The 37signals Way

February 16th, 2007 | Categories: marketing, social media, strategy, trends

37signals logoLet me tell you about a small Chicago company named 37signals. Not only have they created some of the most functional apps on the net (Backpack, Campfire, Basecamp, Ta-da List, Writeboard), but they’ve also managed to produce one of the most successful tech job boards and a corporate blog. Oh, did I mention they also pioneered Ruby On Rails, a highly popular, widely-touted, open-source web-application framework?

Why are they so successful at doing so many different things? It’s simple. The answer is… they’re simple.

They run a lean operation, both in terms of manpower and product specifications. This is not to say the products lack functionality or sophistication. It simply states that the interfaces and designs are clean, and that only the necessary features are included - nothing over the top or extraneous.

So how come no-one else is taking a similar approaching to web applications? Beats me…

Their simple, easy-to-use apps are setting the industry standard in an industry that doesn’t exist. Obviously, other companies are pitching their project management, collaborative writing, real-time chat, and organizational tools, but none seem to be competing on the same level. Or maybe 37signals has simply created a niche and taken 100% ownership of it.

Moving along…

Their revenue model is ingenious. They actually CHARGE people. Unlike many web 2.0 outfits that are monetized via Google AdSense and run-of-the-mill ads, 37signals actually charges users once they’ve tried the product and determined that the basic feature set is insufficient. In other words, no financial commitment is made until the user determines that the given product has a basic level of functionality, but that the premium version is the optimal choice. Only then, does 37signals achieve a transaction. Surprisingly, people WILL pay for a good product - even for software, in this day and age.

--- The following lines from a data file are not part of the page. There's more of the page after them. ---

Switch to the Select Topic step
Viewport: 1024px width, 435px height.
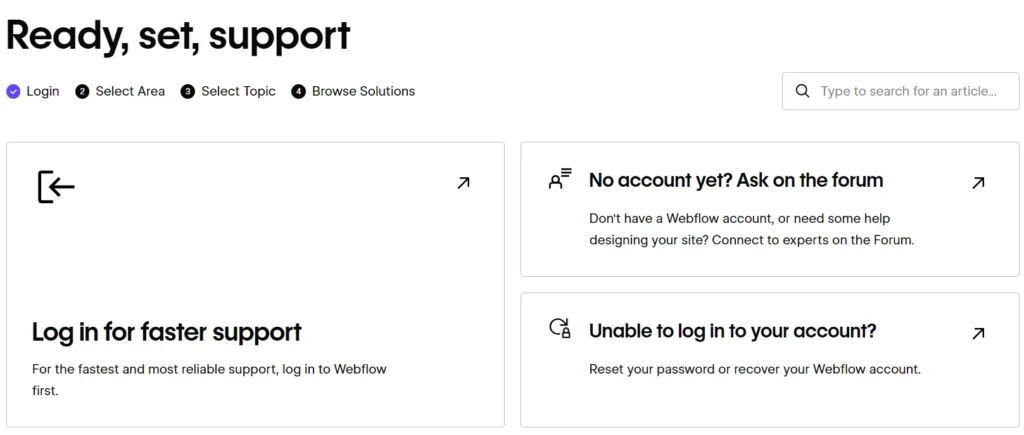pos(238,91)

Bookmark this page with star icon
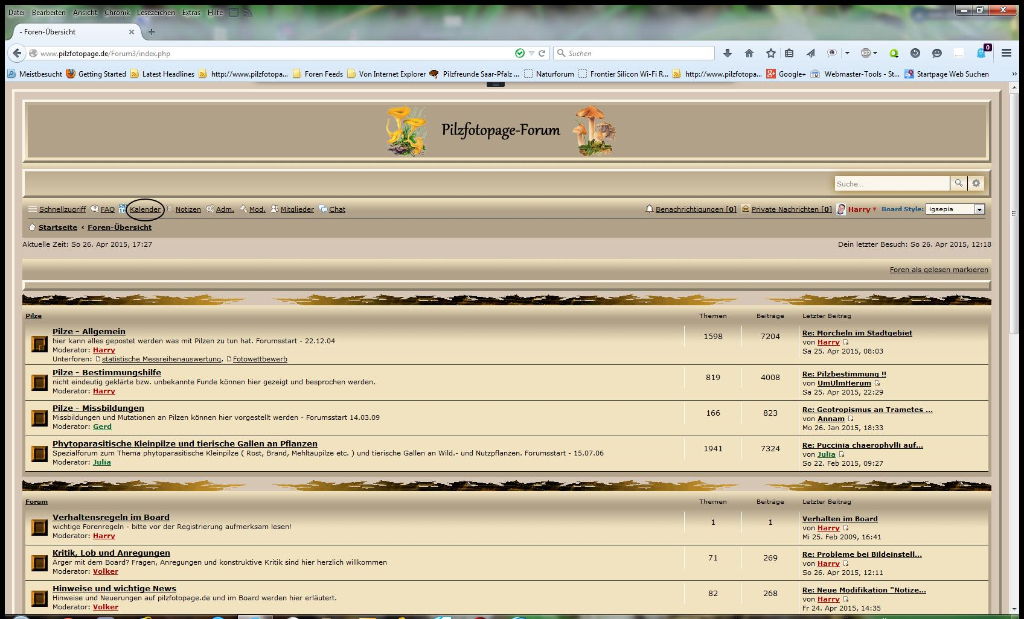point(770,53)
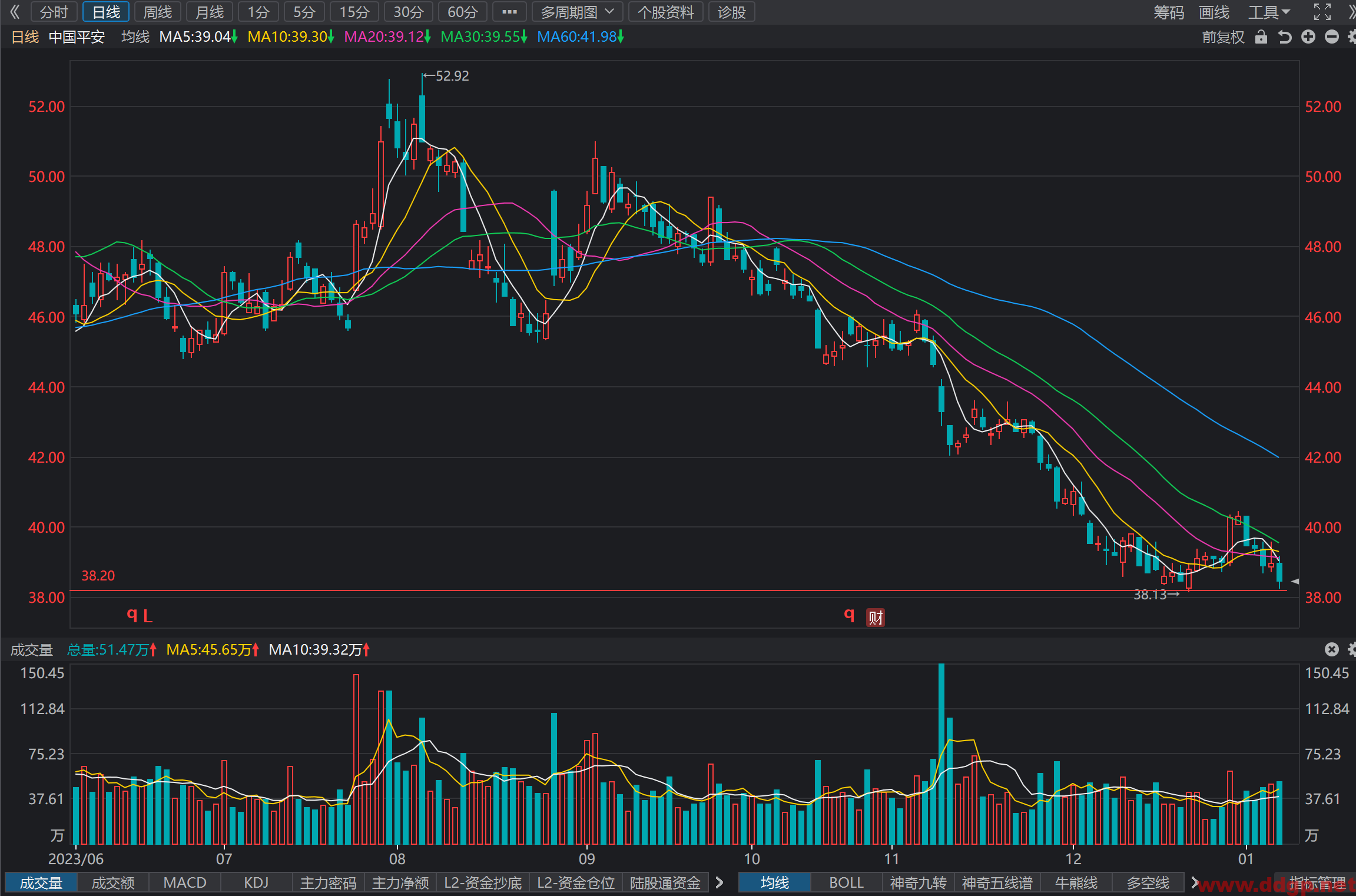The height and width of the screenshot is (896, 1356).
Task: Open the 前复权 adjustment selector
Action: pos(1223,37)
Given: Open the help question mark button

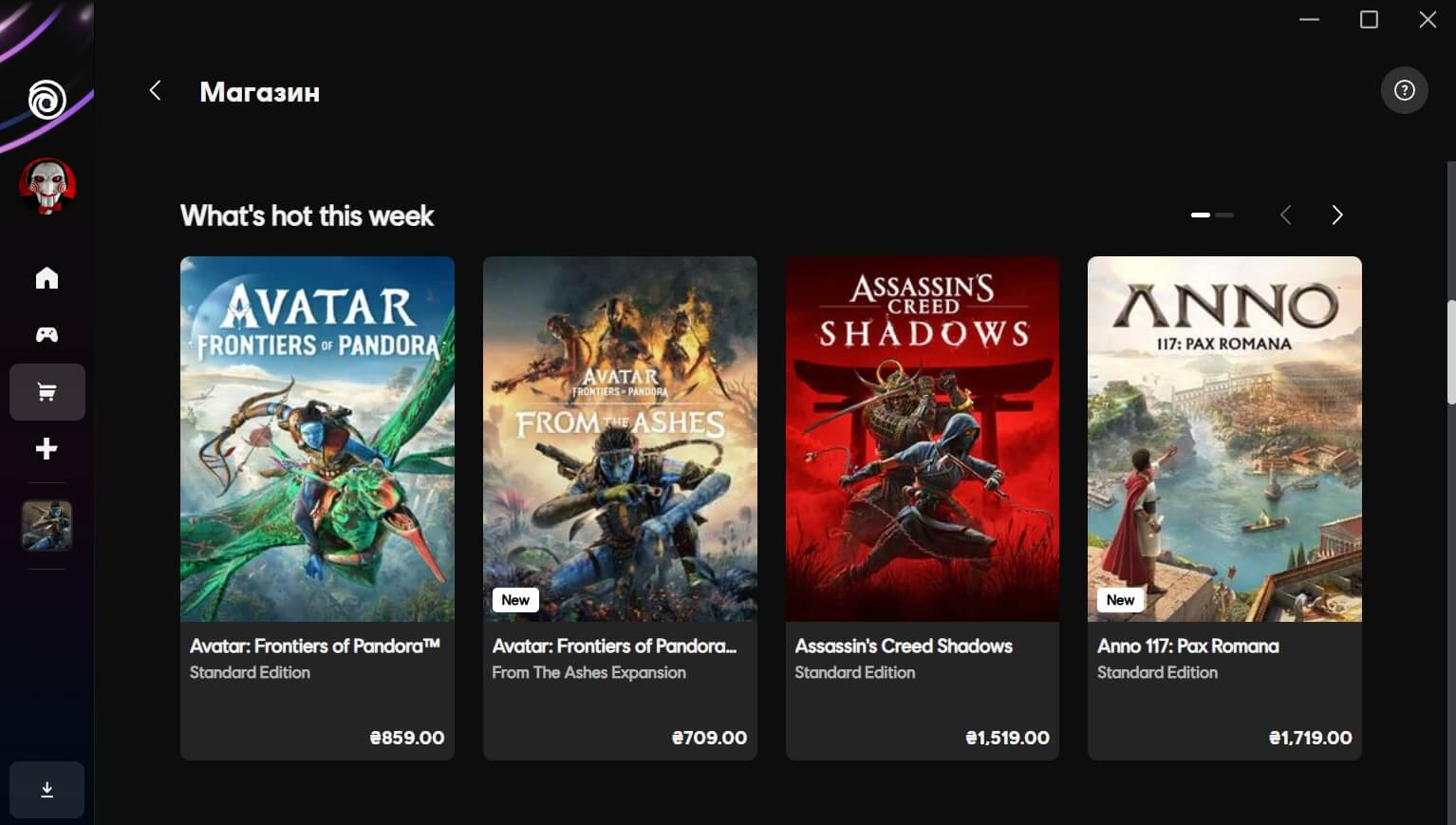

As I have said, I am still unsure as to why another company hasn’t come along and tried to accomplish the same thing as 37signals. Eventually, others will clue in. But in the short term, I think there is a very real opportunity for a small, lean start-up to step in and create simple web-based apps that are not only clean, but functional. Competing in a different realm than 37signals may be a good option, but there are countless other small niches to be conquered. In doing so, the venture may be able to achieve the web 2.0 unthinkable… revenues. Or in a utopian world… profits.


  1. web guru Says:

    hey man, love the writing style. i think you’re one of the new wave of web 2.0 masterminds, i love your blog keep up the good work.

    p.s. maybe you could write an article about government control of the internet and how privacy legislation will impact freedom of speech and the future of the internet.